A little over four months ago, Daesh assaulted the Syrian Kurdish city of Kobane in northern Syria, on the border to Turkey. They threw thousands of their best fighters against Kobane, including many leaders, and had initially taken over about two thirds of the city. The Syrian Kurdish YPG, a leftist, secular militia where men and women fight together, resisted fiercely, yet nearly everyone assumed that the city would fall.
To the chagrin of people like Turkish leader Erdogan, who had predicted that Kobane would fall and whose government has been indirectly and directly supporting Islamist extremists in Syria, the Syrian Kurds, with the help of heavy-duty U.S. airstrikes, a small artillery battalion of Iraqi Peshmerga Kurds, and two small battalions of FSA fighters, turned Kobane into a meat grinder for Daesh.
After more than four months of existential struggle to defend Kobane and drive Daesh from the city, the defenders of Kobane managed to take Mishtenur Hill, the first of two key, strategic hills to the east of Kobane a few days ago. They hung a huge Syrian Kurdish flag from the radio towers located there:
Since the hill overlooks Kobane from the southeast, it was clear that the last Daesh strongholds in the east of the city were in trouble. Today, after heavy fighting, the flags of the Syrian Kurds were raised over Kanya Kurdan Hill, in the northeast of Kobane:
When Daesh initially attacked Kobane, they carried an aura of invincibility after having easily conquered wide swathes of both Iraq and Syria.

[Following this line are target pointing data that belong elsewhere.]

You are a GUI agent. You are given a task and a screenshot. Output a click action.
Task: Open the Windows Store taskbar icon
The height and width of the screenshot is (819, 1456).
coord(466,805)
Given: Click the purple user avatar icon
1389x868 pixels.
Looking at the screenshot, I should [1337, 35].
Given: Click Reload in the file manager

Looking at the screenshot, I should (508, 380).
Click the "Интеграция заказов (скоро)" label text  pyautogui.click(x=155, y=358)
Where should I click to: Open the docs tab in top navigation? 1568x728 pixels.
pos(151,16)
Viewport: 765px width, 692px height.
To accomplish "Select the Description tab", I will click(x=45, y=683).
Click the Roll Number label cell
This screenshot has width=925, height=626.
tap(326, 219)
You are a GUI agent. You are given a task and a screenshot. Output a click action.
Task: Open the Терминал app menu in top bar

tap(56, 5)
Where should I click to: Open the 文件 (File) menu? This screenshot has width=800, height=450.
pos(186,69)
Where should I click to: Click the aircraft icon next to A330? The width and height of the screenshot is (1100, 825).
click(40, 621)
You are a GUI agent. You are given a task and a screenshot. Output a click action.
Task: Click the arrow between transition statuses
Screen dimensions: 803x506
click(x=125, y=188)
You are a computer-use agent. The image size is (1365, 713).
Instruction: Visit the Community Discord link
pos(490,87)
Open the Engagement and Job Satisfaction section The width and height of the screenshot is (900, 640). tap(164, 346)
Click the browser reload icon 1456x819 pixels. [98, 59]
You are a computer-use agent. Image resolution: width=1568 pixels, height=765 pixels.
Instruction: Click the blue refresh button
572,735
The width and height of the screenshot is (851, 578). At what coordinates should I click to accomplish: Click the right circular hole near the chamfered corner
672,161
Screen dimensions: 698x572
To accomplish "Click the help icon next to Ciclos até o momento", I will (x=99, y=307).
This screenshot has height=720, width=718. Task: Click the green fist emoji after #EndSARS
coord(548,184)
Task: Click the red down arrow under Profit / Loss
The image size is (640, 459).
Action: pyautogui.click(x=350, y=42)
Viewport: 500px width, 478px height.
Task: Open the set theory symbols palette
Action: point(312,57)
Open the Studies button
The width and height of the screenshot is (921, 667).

Thanks to the Kurds in Syria and Iraq, with assistance from coalition air forces, that aura of invincibility has been shattered and Daesh has suffered thousands of fatalities and more wounded amongst their extremist fighters.
And now, as the Syrian Kurds push out from Kobane, reclaiming the hundreds of villages initially lost to Daesh, the hundreds of thousands of Kurdish refugees who fled to Turkey will hopefully be able to return home from the deplorable conditions they face in Turkish refugee camps.
10:54 AM PT: Huge street celebrations are breaking out in Kurdish cities throughout Syrian Kurdistan, Iraqi Kurdistan, and Turkey. To give you an idea of how Kurds virtually everywhere are celebrating this huge victory with song and dance, here's a video from Dyirbakir, Turkey:
4:13 PM PT: And here is a video of female and male Kurdish YPG fighters in Kobane celebrating their victory together with song and dance. This has got to be driving Daesh fanatics crazy, as they hate music and dance, and the whole idea of men and women being on equal footing is abhorrent to them.